━━━ EXTRACT PROVIDED

Abstract
Purpose
A Phase l trial of intravesical recombinant adenovirus-mediated interferon-α2b gene therapy (rAd-IFNα) formulated with the excipient SCH Syn3 was conducted in patients with non-muscle invasive bladder cancer (NMIBC) who recurred after Bacillus Calmette-Guerin (BCG). The primary objective was to determine the safety of rAd-IFNα/Syn3; secondary endpoints were to demonstrate effective rAd-IFNα gene expression and preliminary evidence of clinical activity at three months.
Patients and Methods
Seventeen patients with recurrent NMIBC after BCG were enrolled. A single treatment of rAd-IFNα (3×109 to 3×1011 particles/mL) formulated with the excipient Syn3 was administered. Patient safety was evaluated for ≥12 weeks. Efficacy of gene transfer was determined by urine IFNα protein concentrations. Preliminary drug efficacy was determined at 3 months.
Results
Intravesical rAd-IFNα/Syn3 was well tolerated as no dose limiting toxicity (DLT) was encountered. Urgency was the most common adverse event and all were grade 1 or 2. rAd-IFNα DNA was not detected in the blood, however, transient low serum IFNα and Syn3 levels were measured. High and prolonged dose-related urine IFNα levels were achieved with the initial treatment. Of the 14 patients treated at doses ≥ 1010 particles/mL with detectable urine IFNα, 6 (43%) experienced a complete response at 3 months and 2 remained disease free at 29.0 and 39.2 months respectively.
Conclusion
Intravesical rAd-IFNα/Syn3 was well tolerated with no DLT encountered. Dose dependent urinary IFNα concentrations confirmed efficient gene transfer and expression. Intravesical rAd-IFNα/Syn3 demonstrated promising clinical activity in NMIBC recurring after BCG.
Keywords: gene therapy, bladder cancer, interferon
Introduction
Adjuvant Bacillus Calmette-Guerin therapy (BCG) is the most effective treatment for reducing recurrence and preventing progression of high-risk non-muscle-invasive bladder cancer (NMIBC), resulting in complete response (CR) rates approaching 70% at 24 months (1–3). Despite optimal maintenance therapy, most patients eventually recur, some with advanced disease (4). Several agents have been tested as second-line treatment for BCG failure; however, none provided durable outcomes (5–7). Despite the possibility of interval disease progression many patients refuse extirpative therapy. Effective salvage intravesical therapy is needed to avoid cystectomy associated morbidity and improve disease specific outcomes (4, 5–7).

━━━━━━

» YOUR TASK
Extend the article on intravesical interferon gene therapy for recurrent bladder cancer, beginning directly after its final sentence.

━━━ DATA EXCERPTS

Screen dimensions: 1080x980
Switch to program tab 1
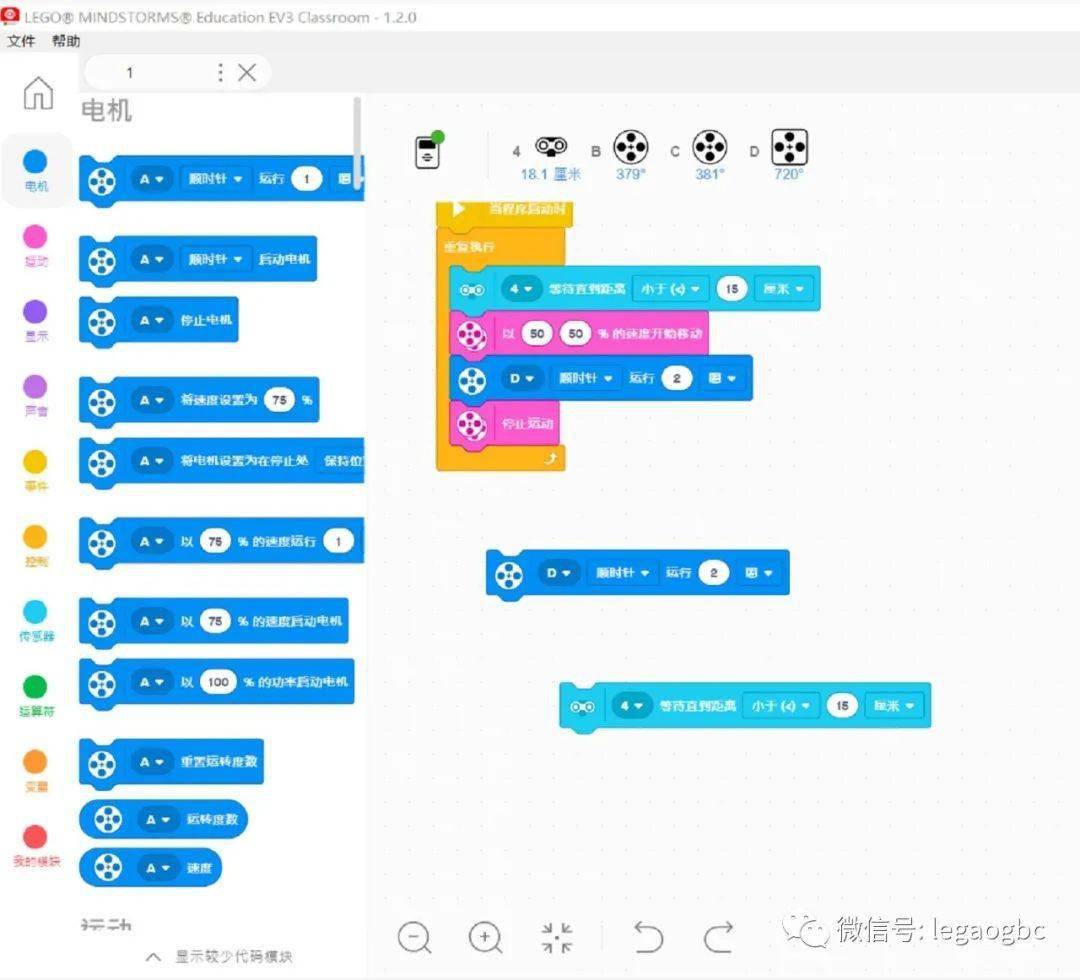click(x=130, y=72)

━━━━━━
━━━ DATA EXCERPTS

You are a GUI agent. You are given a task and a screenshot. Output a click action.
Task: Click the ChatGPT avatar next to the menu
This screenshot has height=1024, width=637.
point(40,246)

━━━━━━
━━━ DATA EXCERPTS

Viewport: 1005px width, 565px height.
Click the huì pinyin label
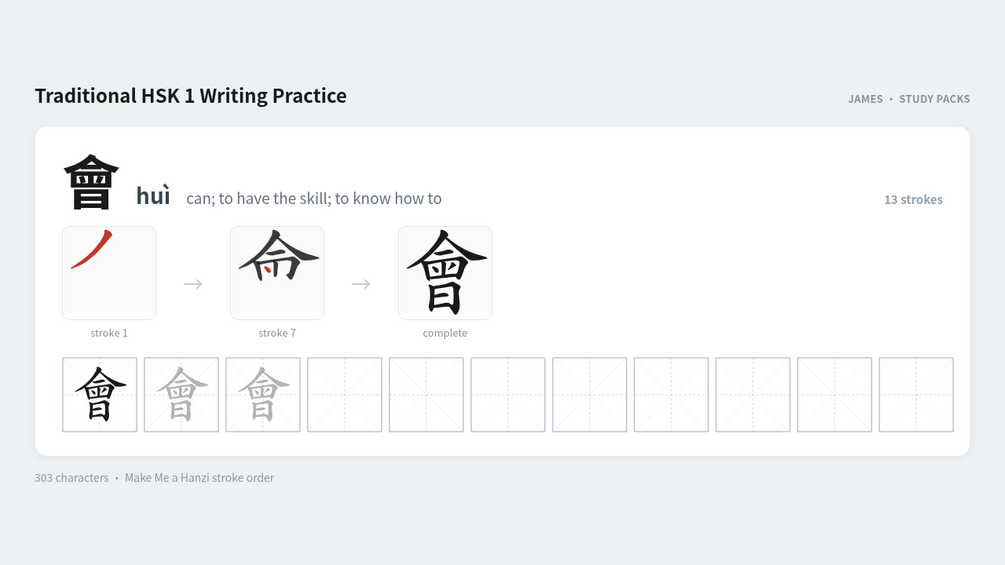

━━━━━━

» ANSWER TO THE PROBLEM
Recombinant interferon α2b protein (IFNα) has pleiotropic effects that contribute to antitumor activity. Intravesical IFNα has demonstrated insufficient durability as monotherapy for NMIBC after BCG failure (9), possibly related to short exposure during standard intravesical dwells of 1–2 hours. INFα was combined with BCG to enhance the cellular immune response to BCG and improve efficacy (7). Despite initial responses, many later relapsed, and ultimately required radical cystectomy. Intravesical gene therapy provides the potential for high, sustained levels of IFNα that may enhance efficacy by inducing endogenous production (4) and the ease of local, targeted delivery makes NMIBC an ideal disease for intravesical gene therapy. Due to the presence of an anti-adherence barrier that protects the bladder against infection, initial efforts to transduce the urothelium utilizing adenoviral vectors were unsuccessful (10). SCH 209702 (Syn3), a novel excipient, markedly enhances adenoviral-mediated transduction of normal urothelium and NMIBC (11, 12). Consequently, recombinant adenovirus-mediated interferon-α2b (rAd-IFNα) gene transfer and expression in both urothelium and human bladder cancer cells growing in mice is dramatically enhanced with Syn3, which results in high, durable urine IFNα concentrations and tumor regression (13, 14).
Based on preclinical studies, a Phase I trial of rAd-IFNα/Syn3 for NMIBC that recurred after BCG was initiated (13–15). Although the evaluation of rAd-IFNα/Syn3 safety was the primary objective, we also demonstrate dose-dependent adenovirus gene transfer and expression in the bladder, confirming prolonged urinary concentrations of IFNα. Additionally we evaluated the clinical activity of rAd-IFNα/Syn3.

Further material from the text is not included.